- [TASK TO COMPLETE]
Each record must appear in the answer exactly as it does in the data.

- [DATA TO PROCESS]
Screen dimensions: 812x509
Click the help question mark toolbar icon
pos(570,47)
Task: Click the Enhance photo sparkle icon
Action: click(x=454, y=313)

- [OUTPUT OF THE EXERCISE]
Screen dimensions: 812x509
Click the help question mark toolbar icon
pos(570,47)
Task: Click the Enhance photo sparkle icon
Action: click(x=454, y=313)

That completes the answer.